-------- Information shown --------

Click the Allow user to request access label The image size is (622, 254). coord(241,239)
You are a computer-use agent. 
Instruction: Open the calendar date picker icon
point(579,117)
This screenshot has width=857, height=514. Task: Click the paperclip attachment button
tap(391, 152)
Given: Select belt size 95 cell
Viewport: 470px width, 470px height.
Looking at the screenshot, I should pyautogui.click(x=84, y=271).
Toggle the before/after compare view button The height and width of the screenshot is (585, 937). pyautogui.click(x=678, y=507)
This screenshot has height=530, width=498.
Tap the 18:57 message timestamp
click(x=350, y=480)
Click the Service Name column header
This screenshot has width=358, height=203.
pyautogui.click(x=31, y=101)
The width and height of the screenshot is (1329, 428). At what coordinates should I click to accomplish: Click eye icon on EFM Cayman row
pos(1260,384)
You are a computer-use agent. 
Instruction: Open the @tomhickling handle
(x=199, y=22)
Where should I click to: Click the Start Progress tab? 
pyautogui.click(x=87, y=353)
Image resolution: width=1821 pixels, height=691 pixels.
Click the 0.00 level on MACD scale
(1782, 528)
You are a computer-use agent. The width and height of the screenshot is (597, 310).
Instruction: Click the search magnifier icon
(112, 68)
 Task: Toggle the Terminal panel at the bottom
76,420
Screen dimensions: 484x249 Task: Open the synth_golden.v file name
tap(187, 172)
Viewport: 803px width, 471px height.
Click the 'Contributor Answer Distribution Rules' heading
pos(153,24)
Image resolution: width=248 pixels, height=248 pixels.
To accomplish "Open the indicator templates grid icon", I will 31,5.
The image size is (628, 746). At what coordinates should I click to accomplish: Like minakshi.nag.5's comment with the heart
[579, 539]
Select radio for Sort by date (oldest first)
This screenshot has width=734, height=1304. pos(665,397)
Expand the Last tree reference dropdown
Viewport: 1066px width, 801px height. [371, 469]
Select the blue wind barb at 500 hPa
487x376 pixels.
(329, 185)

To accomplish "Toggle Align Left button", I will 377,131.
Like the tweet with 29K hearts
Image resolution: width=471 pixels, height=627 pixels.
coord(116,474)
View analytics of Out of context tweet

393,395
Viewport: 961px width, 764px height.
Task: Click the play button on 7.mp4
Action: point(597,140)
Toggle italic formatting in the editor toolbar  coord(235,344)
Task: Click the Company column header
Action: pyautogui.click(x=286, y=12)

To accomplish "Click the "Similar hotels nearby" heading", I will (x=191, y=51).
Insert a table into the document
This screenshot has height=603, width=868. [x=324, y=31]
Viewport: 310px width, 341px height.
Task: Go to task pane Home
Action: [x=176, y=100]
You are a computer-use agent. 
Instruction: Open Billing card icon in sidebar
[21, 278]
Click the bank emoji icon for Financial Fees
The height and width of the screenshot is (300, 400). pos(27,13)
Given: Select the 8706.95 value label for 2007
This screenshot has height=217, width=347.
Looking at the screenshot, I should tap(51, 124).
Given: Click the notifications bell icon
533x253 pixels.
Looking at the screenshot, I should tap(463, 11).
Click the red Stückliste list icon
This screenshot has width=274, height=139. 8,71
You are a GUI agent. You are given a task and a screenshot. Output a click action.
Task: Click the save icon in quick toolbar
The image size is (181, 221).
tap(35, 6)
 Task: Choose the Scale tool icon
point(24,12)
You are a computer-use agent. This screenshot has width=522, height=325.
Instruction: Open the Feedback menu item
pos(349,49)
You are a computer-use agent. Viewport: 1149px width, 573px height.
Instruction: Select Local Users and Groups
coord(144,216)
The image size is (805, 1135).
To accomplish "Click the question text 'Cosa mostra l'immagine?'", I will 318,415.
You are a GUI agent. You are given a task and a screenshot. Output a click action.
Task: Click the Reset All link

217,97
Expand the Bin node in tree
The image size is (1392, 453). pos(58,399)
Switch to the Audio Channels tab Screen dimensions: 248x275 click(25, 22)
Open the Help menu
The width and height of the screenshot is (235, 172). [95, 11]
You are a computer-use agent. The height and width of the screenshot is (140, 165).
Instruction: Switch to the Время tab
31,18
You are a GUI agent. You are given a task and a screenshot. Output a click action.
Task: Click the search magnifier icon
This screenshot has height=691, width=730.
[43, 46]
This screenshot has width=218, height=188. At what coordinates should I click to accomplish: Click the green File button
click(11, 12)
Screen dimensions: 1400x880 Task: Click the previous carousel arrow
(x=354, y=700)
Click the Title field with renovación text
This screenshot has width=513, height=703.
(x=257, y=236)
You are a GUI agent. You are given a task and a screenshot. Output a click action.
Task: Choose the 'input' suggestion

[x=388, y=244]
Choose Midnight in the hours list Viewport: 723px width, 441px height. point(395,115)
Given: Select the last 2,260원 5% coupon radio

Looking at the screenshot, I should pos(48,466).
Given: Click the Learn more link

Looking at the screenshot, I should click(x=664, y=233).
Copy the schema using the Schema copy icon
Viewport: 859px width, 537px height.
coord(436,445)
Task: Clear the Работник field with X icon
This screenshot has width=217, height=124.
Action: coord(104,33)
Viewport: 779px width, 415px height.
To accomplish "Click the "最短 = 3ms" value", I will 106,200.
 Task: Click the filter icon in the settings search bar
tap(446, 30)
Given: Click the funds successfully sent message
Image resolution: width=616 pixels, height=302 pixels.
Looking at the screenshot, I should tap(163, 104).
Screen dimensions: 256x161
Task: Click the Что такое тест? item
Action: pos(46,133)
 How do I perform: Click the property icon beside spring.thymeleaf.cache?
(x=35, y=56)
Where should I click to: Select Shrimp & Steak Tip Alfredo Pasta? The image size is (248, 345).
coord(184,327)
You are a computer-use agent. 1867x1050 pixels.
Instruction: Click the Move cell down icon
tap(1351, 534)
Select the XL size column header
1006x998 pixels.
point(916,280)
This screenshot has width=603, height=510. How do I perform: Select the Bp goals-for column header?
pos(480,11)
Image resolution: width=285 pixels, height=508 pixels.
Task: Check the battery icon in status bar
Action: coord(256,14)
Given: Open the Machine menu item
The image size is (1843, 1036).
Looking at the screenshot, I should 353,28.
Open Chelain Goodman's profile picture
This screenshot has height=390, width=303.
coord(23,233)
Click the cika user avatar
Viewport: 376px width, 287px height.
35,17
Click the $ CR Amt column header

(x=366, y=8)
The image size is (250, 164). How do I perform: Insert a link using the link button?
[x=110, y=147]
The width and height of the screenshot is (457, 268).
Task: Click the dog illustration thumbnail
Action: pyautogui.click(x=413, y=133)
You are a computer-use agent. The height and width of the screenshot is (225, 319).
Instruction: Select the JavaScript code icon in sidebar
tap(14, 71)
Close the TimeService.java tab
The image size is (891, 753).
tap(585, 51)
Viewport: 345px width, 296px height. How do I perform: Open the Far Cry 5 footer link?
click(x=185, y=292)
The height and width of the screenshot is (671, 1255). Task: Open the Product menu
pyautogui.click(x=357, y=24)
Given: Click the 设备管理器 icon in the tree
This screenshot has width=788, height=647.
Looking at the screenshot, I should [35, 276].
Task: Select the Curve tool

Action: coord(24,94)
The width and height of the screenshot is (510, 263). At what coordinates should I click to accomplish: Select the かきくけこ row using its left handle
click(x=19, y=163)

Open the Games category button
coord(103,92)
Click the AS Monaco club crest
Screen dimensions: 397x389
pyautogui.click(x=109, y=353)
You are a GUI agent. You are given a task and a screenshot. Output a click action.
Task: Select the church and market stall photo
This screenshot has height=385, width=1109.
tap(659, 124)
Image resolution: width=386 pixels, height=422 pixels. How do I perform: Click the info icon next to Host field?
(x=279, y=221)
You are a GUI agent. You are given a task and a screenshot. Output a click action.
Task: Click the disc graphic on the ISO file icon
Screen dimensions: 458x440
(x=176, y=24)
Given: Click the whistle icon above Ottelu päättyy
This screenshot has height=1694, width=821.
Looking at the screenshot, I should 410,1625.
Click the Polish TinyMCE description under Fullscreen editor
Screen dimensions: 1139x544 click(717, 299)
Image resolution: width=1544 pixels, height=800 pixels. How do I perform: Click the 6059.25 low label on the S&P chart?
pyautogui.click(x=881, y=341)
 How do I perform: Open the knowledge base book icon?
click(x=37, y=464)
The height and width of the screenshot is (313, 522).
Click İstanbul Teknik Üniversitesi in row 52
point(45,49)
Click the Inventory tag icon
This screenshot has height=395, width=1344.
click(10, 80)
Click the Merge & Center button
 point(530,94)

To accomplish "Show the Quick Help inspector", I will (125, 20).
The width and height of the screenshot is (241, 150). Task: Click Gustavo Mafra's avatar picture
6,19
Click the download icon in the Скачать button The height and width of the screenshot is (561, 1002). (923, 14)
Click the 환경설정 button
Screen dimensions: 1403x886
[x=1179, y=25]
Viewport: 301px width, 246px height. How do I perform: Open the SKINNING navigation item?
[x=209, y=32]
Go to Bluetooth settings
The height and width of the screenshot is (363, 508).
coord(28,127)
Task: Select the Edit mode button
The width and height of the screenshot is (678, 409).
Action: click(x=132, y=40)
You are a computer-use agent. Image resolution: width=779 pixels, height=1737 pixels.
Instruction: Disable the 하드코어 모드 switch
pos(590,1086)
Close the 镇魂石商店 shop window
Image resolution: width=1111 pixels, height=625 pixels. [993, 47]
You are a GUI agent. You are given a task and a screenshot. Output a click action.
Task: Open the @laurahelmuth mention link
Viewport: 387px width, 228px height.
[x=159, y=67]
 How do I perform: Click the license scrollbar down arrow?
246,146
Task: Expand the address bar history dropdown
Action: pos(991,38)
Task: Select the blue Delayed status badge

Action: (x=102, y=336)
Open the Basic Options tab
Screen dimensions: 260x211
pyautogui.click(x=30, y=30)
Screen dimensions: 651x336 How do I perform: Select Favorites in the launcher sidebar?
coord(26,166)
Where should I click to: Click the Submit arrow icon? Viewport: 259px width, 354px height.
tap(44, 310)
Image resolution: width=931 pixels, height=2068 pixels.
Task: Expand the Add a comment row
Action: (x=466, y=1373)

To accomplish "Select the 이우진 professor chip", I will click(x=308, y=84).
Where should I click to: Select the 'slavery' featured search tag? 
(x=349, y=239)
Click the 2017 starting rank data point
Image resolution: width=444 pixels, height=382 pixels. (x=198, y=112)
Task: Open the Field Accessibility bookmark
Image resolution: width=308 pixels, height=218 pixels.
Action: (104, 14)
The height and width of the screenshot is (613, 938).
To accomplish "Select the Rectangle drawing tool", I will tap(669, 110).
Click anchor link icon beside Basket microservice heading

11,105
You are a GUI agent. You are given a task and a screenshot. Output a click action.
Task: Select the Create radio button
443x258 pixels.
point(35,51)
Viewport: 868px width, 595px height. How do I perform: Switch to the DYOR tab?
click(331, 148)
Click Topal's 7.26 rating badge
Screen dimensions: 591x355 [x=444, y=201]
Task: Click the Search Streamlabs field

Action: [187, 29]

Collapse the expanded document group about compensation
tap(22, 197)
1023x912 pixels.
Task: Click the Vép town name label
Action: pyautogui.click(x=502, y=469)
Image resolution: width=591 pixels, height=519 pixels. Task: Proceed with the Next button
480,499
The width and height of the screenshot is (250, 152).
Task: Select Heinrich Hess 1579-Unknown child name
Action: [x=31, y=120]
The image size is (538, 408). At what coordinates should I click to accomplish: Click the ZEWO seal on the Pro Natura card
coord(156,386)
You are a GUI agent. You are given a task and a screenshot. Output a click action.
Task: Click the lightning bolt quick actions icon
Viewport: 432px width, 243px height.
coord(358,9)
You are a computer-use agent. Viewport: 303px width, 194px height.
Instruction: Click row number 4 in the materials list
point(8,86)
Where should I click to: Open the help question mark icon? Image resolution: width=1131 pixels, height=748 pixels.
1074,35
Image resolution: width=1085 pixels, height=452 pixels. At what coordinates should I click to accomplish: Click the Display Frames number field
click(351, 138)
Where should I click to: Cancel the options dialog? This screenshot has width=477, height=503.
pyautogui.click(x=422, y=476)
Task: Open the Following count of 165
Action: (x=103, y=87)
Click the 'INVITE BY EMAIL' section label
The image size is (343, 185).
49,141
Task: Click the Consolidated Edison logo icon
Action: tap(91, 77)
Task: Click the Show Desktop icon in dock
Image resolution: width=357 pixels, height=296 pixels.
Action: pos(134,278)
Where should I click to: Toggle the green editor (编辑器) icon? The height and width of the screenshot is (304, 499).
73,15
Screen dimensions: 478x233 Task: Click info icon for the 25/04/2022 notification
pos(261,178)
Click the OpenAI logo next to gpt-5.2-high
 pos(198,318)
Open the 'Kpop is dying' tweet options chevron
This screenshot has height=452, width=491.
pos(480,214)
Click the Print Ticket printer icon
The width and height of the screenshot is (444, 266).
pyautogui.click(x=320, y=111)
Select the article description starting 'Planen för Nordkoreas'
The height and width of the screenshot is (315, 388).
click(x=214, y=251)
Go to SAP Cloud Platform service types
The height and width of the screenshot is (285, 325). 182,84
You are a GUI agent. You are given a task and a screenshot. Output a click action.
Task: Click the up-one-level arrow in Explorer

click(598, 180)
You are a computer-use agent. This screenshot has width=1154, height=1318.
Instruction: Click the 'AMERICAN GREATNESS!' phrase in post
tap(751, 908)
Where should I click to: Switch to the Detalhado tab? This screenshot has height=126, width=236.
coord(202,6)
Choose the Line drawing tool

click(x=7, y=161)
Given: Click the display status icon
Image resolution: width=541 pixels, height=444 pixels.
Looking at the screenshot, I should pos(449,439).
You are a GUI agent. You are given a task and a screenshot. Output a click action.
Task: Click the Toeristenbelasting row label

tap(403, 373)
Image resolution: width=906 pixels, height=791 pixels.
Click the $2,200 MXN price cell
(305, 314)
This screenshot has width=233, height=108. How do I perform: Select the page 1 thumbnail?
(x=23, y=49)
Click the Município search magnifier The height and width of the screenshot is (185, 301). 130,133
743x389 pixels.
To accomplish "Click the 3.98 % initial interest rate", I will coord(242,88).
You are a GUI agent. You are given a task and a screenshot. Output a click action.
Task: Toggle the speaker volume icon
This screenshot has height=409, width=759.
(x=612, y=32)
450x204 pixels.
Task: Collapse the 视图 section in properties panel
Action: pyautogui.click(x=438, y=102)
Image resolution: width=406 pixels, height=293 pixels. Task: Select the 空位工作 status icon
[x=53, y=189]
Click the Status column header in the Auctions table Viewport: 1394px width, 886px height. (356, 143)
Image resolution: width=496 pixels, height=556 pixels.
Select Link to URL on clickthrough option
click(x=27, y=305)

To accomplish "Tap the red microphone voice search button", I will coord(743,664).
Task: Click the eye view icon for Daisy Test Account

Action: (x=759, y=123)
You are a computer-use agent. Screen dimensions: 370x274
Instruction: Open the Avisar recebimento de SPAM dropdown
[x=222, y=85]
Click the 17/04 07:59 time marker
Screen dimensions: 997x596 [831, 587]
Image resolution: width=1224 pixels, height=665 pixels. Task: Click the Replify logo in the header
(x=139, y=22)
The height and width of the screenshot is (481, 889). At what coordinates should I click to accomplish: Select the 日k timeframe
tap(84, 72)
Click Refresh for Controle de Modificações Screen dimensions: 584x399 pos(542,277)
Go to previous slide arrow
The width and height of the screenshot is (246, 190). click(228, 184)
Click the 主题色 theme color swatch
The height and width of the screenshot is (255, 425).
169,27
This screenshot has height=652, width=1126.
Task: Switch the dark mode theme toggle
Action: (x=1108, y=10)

--------

#### [What is being asked]
Repeat the entries above verbatim, but only from the line that has "This screenshot has width=603, height=510." down to the line that has "Given: Open the Machine menu item", inclusive.

#### [Response area]
This screenshot has width=603, height=510. How do I perform: Select the Bp goals-for column header?
pos(480,11)
Image resolution: width=285 pixels, height=508 pixels.
Task: Check the battery icon in status bar
Action: coord(256,14)
Given: Open the Machine menu item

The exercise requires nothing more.